Aurélie Barjonet s'émeut aussi du statut de « témoin de témoin » que les études actuelles, américaines souvent, donnent aux descendants et héritiers. Elle considère que l'auditeur qui a reçu la parole d'un témoin, ne devient pas témoin de ce fait, qu'entre le fait vécu et la parole entendue, la différence de nature
interdit ce transfert de qualité.
Elle évoque également de nouvelles optiques, américaines essentiellement, qui tombent dans des dérives, « sacralisantes » par exemple : de la même façon que « la Bible peut être interprétée par des rabbins, la
Shoah peut aussi donner lieu à des commentaires », ou même « New Age » : organisation de retraites de méditation à Auschwitz selon « trois principes : plonger dans l'inconnu, témoigner de la douleur et de la joie du monde, et s'engager à se guérir soi-même et à guérir le monde ».
Le dernier chapitre m'a perdue : « identification consciente ou inconsciente », « identification appropriative pathologique ou juste égocentrique », « déstabilisation empathique », « modélisation par une expérience de réalité fictive » etc… Tous concepts qui parlent sans doute aux chercheurs universitaires.
Dans sa conclusion,
Aurélie Barjonet récapitule les écueils principaux qu'elle a relevés dans les ouvrages étudiés : « 1) écrire en non-témoin sur une personne qui a réellement existé et faire des révélations sans être en mesure de les démontrer scientifiquement ; 2) exprimer une indignation au lieu de la susciter ; 3) manquer de justesse dans son expression, accumuler les bons mots ou le kitsch » ; … créer « 4) des narrateurs peu incarnés ou peu cohérents, qui dissimulent mal l'auteur ».
Puisque nous sommes sur Babelio, je dirais que les étoiles accordées par
Aurélie Barjonet iraient par cinq à
Marianne Rubinstein (
C'est maintenant du passé) et
Ivan Jablonka (
Histoire des grands-parents que je n'ai pas eus).

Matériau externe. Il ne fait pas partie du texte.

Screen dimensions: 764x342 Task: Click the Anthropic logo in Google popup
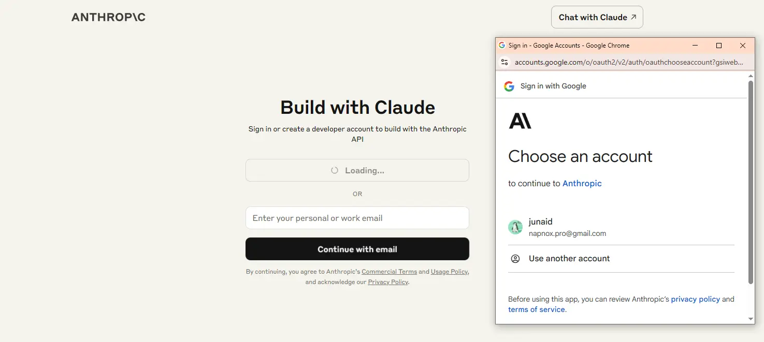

A défaut sans doute d'avoir pu inclure dans son étude, «
Les disparus » de
Daniel Mendelsohn, référence première, qu'elle mettrait, je pense, dans sa valise pour l'île déserte. Mais il a été écrit par un Américain, en anglais…

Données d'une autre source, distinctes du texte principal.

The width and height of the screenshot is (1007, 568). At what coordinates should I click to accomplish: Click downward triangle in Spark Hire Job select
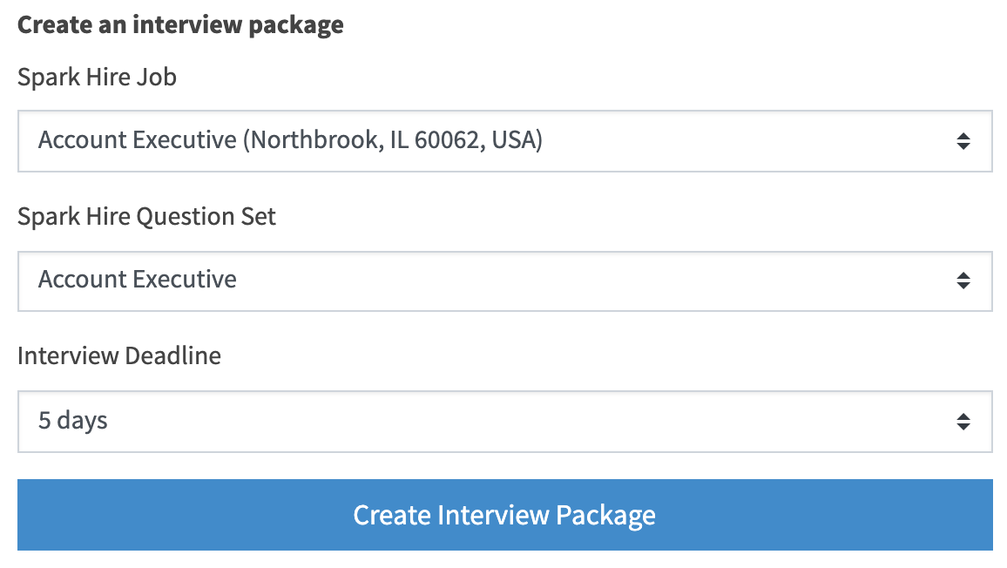[x=963, y=146]
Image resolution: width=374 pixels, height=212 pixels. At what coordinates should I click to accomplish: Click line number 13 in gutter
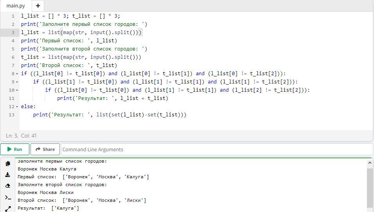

Il y a énormément de citations des ouvrages étudiés, dans cette étude. Citations passionnantes, sensibles, éclairantes, percutantes, parfois d'une très belle écriture. Toutes laissent entrevoir la complexité, les ressemblances et la diversité des ressentis de ces « petits-enfants de la
Shoah » qui, s'ils sont des « non-témoins » restent fabriqués pour partie, atteints dans leur être, par ce qu'ont vécu, et tu souvent, les générations qui les ont précédés.

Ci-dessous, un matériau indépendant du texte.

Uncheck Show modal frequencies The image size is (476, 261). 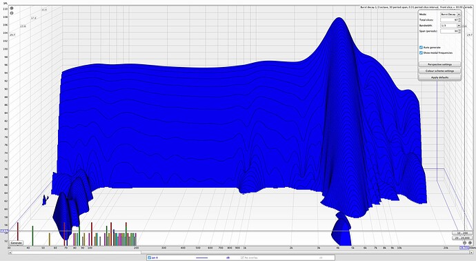[421, 53]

Ce qu'exprime pourtant, de façon bouleversante il me semble,
Georges Perec, dans ces lignes rapportées par
Aurélie Barjonet :
"je ne sais pas très précisément ce que c'est
qu'être juif
ce que ça me fait d'être juif
c'est une évidence, si l'on veut, mais une évidence
médiocre, qui ne me rattache à rien ;
ce n'est pas un signe d'appartenance,
ce n'est pas lié à une croyance, à une religion, à une
pratique, à un folklore, à une langue ;
ce serait plutôt un silence, une absence, une question,
une mise en question, un flottement, une inquiétude ;
une certitude inquiète,
derrière laquelle se profile une autre certitude,
abstraite, lourde, insupportable ;
celle d'avoir été désigné comme juif,
et parce que juif victime,
de ne devoir la vie qu'au hasard et qu'à l'exil".